Wavelengths between 3 and 10 μm are of particular interest for gas sensing. This spectral range, called the mid-infrared (mid-IR), is also known as the fingerprint region, because several gas species can be identified by their sharp absorption lines in this region. The most relevant mid-IR-active gases are the trace gases carbon dioxide (CO2), methane (CH4), carbon monoxide (CO), ammonia (NH3), and nitrous oxide (N2O). They are greenhouse gases, contributing to global warming. They are waste products of human activities and widely used in agriculture and industry. Therefore, it is crucial to accurately and extensively monitor them. However, traditional optical gas sensors with a free-space optical path configuration, are too bulky, power-hungry, and expensive to be widely adopted.

This thesis presents mid-IR integrated photonic devices that enable the on-chip integration of optical gas sensors, with a focus on CO2 sensing. The reported technologies address the fundamental sensor functionalities: light-gas interaction, infrared light generation, and infrared light detection. The thesis introduces a novel mid-IR silicon photonic waveguide that allows a light path as long as tens of centimeters to fit in a volume smaller than a few cubic millimeters. Mid-IR CO2 spectroscopy demonstrates the high sensing performance of the waveguide. The thesis also explores the refractive index sensing of CO2 with a mid-IR silicon photonic micro-ring resonator.

Furthermore, the thesis proposes platinum nanowires as low-cost infrared light sources and detectors that can be easily integrated on photonic waveguides.
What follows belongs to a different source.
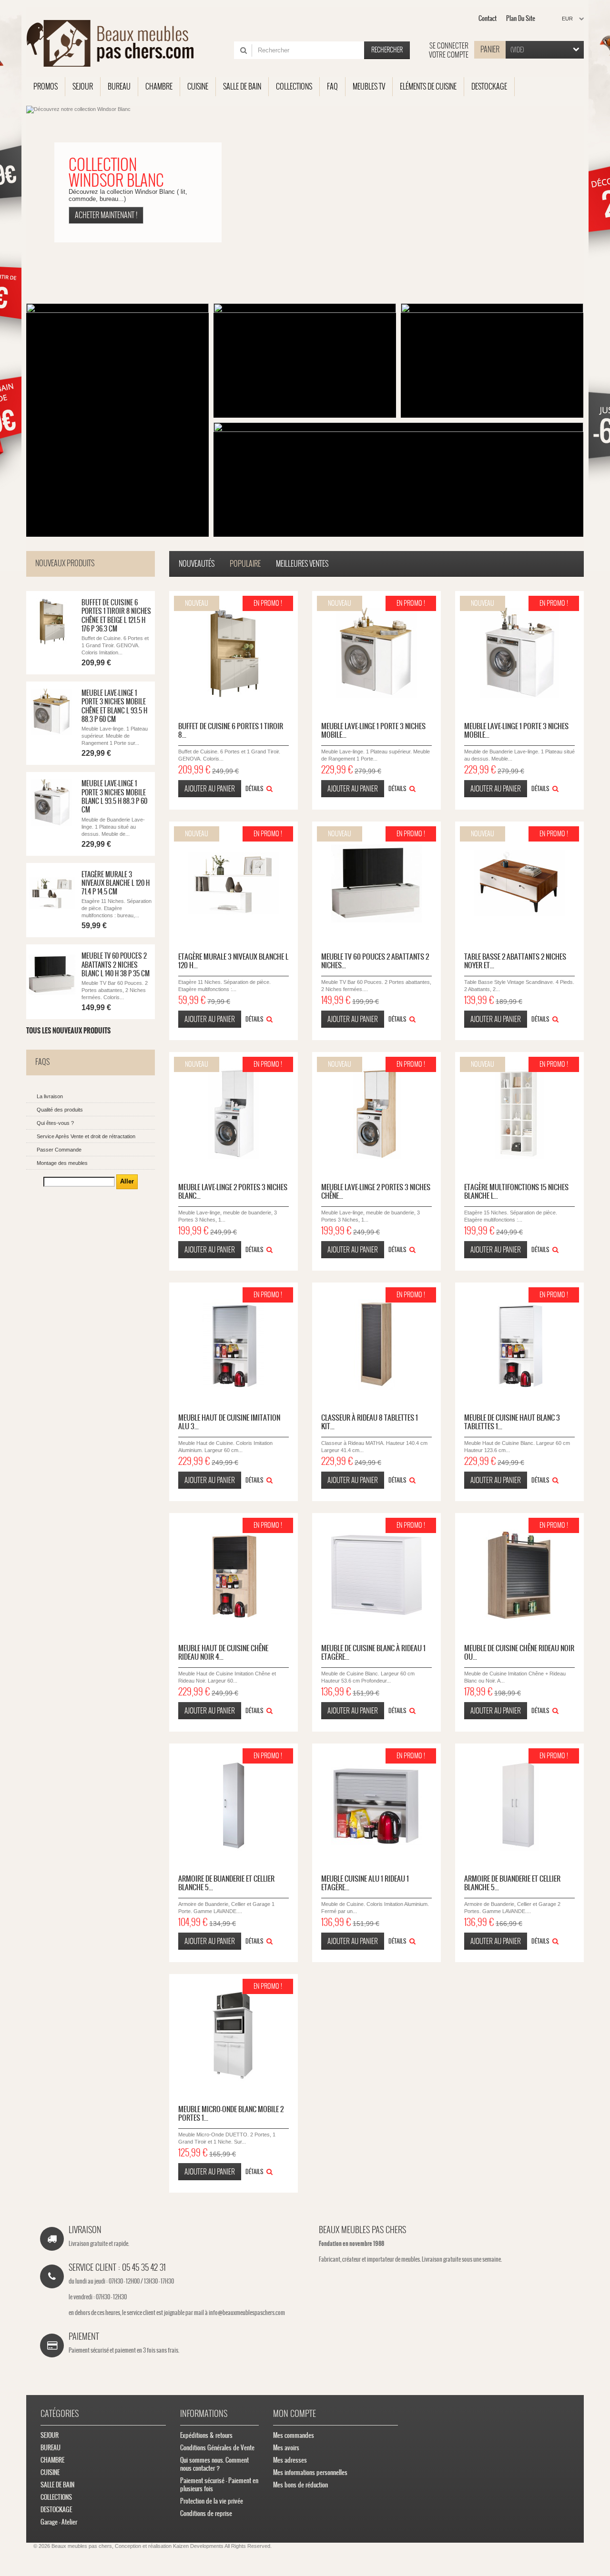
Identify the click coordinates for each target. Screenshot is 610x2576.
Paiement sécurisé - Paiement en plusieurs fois (219, 2484)
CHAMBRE (52, 2460)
Finally, the thesis presents a large-area infrared emitter fabricated by highs-peed wire bonding and integrated in a non-dispersive infrared sensor for the detection of alcohol in breath.

The technologies presented in this thesis are suited for cost-effective mass production and large-scale adoption. Miniaturized integrated optical gas sensors have the potential to become the main choice for an increasingly broad range of existing and new applications, such as portable, distributed, and networked environmental monitoring, and high-volume medical and consumer applications.